File No. 70-8769
SECURITIES AND EXCHANGE COMMISSION
Washington, D.C. 20549
AMENDMENT NUMBER ONE TO
FORM U-1
APPLICATION-DECLARATION WITH RESPECT TO
THE ACQUISITION OF A SUBSIDIARY IN CONNECTION WITH
THE PROVISION OF POWER MARKETING AND OTHER SERVICES
UNDER
THE PUBLIC UTILITY HOLDING COMPANY ACT OF 1935
EASTERN UTILITIES ASSOCIATES
P.O. Box 2333, Boston, Massachusetts 02107
(Name of company filing this statement
and address of principal executive office)
EASTERN UTILITIES ASSOCIATES
(Name of top registered holding company parent of
applicant or declarant)
CLIFFORD J. HEBERT, JR., TREASURER
EASTERN UTILITIES ASSOCIATES
P.O. Box 2333, BOSTON, MASSACHUSETTS 02107
(Name and address of agent for service)
The Commission is requested to mail signed copies
of all orders, notices and communications to:
ARTHUR I. ANDERSON, P.C.
McDermott, Will & Emery
75 State Street
Boston, MA 02109
ITEM 1. DESCRIPTION OF THE PROPOSED TRANSACTION.
The first paragraph under I. OVERVIEW OF APPLICATION/DECLARATION under
ITEM 1. DESCRIPTION OF THE PROPOSED TRANSACTION is amended to read as
follows:
"Eastern Utilities Associates ("EUA"), a Massachusetts business trust
and a registered holding company under the Public Utility Holding Company
Act of 1935 ("Act") is filing this application-declaration with the
Securities and Exchange Commission ("Commission").
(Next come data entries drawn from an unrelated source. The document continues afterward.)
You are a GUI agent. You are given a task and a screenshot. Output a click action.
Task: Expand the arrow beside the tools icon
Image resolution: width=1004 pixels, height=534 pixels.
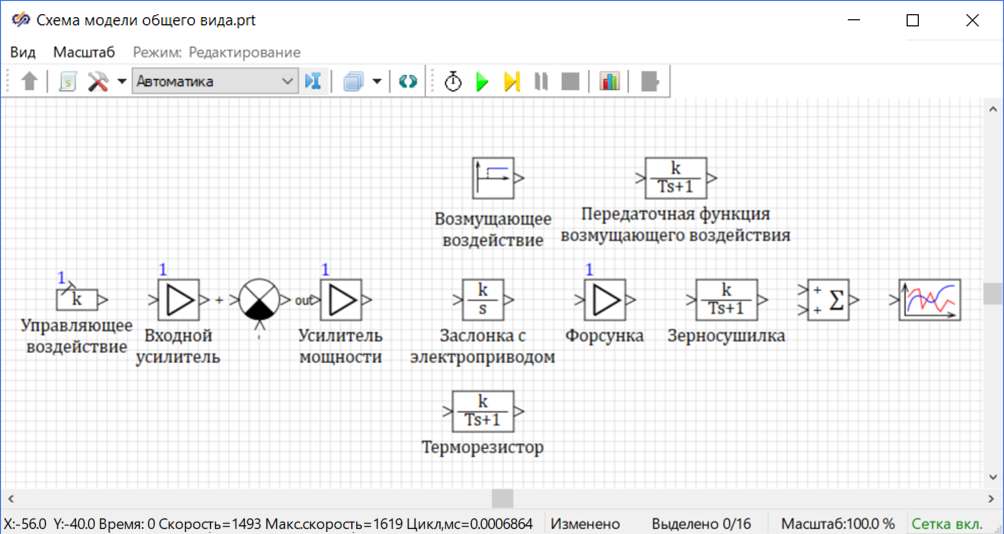tap(122, 82)
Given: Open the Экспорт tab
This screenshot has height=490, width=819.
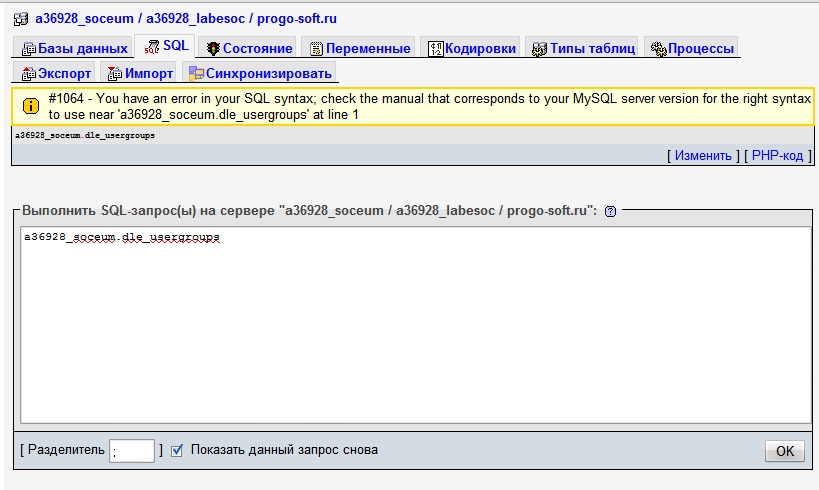Looking at the screenshot, I should (65, 74).
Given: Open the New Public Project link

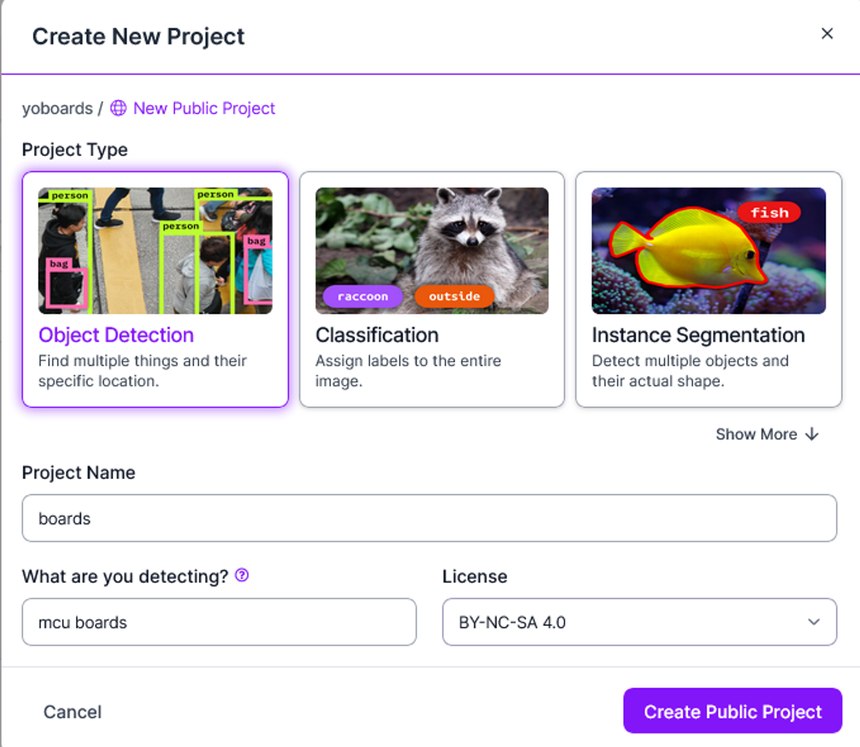Looking at the screenshot, I should [202, 108].
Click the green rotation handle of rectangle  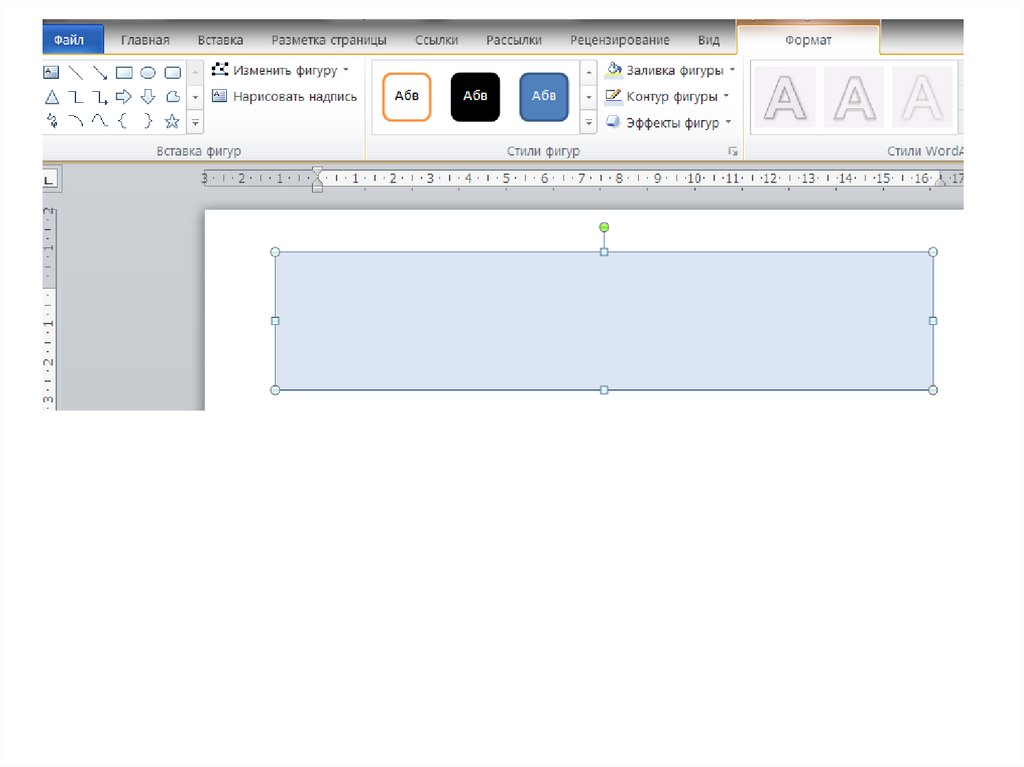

The Applicant seeks
Commission approval through the period ending December 31, 2000 (i) to
acquire for a purchase price of One Thousand Dollars ($1,000) 100 shares of
common stock, $.01 par value, ("Shares") of EUA Energy Services, Inc., a
Massachusetts corporation ("Energy Services") which has a 30% ownership
interest in Duke/Louis Dreyfus (New England) LLC, a Delaware limited
liability company (the "LLC"); and (ii) to the extent not exempted from
prior Commission authorization to make capital contributions, open account
advances and/or short term loans bearing interest at EUA's effective cost of
borrowing to, and purchase additional capital stock from Energy Services
("Investments") in an aggregate amount not to exceed $3,000,000, plus
provide further credit support for Energy Services or the LLC in forms
including, but not limited to, guarantees and other forms of credit support
in an aggregate amount with Investments not to exceed $15,000,000. EUA does
not currently have an ownership interest in Energy Services. EUA also
requests authorization for Energy Services from time to time to the extent
not exempted from prior Commission authorization through the period ending
December 31, 2000 (i) to issue securities to EUA in connection with the
Investments and (ii) to make investments in and provide credit support to
the LLC without limitation upon such terms as it deems appropriate on the
basis of the market conditions that exist when such investments are made or
credit support is furnished. EUA also requests authorization through the
period ending December 31, 2000 for the LLC to issue securities to Energy
Services to the extent that such issuances are not exempted from prior
Commission authorization."
The fifth paragraph under II. The LLC under ITEM 1. DESCRIPTION OF THE
PROPOSED TRANSACTIONS is amended to read as follows:
"The LLC may provide goods or services to the utility company
subsidiaries of EUA: Montaup Electric Company, Blackstone Valley Electric
Company, Eastern Edison Company, and Newport Electric Corporation
(collectively, the "Utility Subsidiaries") as well as the other associate
companies in the EUA system. The LLC will not provide any goods or services
to EUA Service Corporation or the Utility Subsidiaries other than on a basis
consistent with the Commission's regulations governing the provisions of
such goods and service or on such other terms as the Commission may
hereafter authorize by order. EUA hereby requests that the Commission grant
an exception from those regulations with respect to the provision of such
goods and services to EUA Service Corporation or the Utility Subsidiaries
and that the Commission reserve jurisdiction over that request pending
completion of the record with respect to that request. The LLC, on the one
hand, and the associate companies in the EUA system (other than the Utility
Subsidiaries and EUA Service Corporation) on the other, may provide services
to each other at market prices or on terms no less favorable to the LLC or
the associate company than if the transaction had
been entered into with an independent third party."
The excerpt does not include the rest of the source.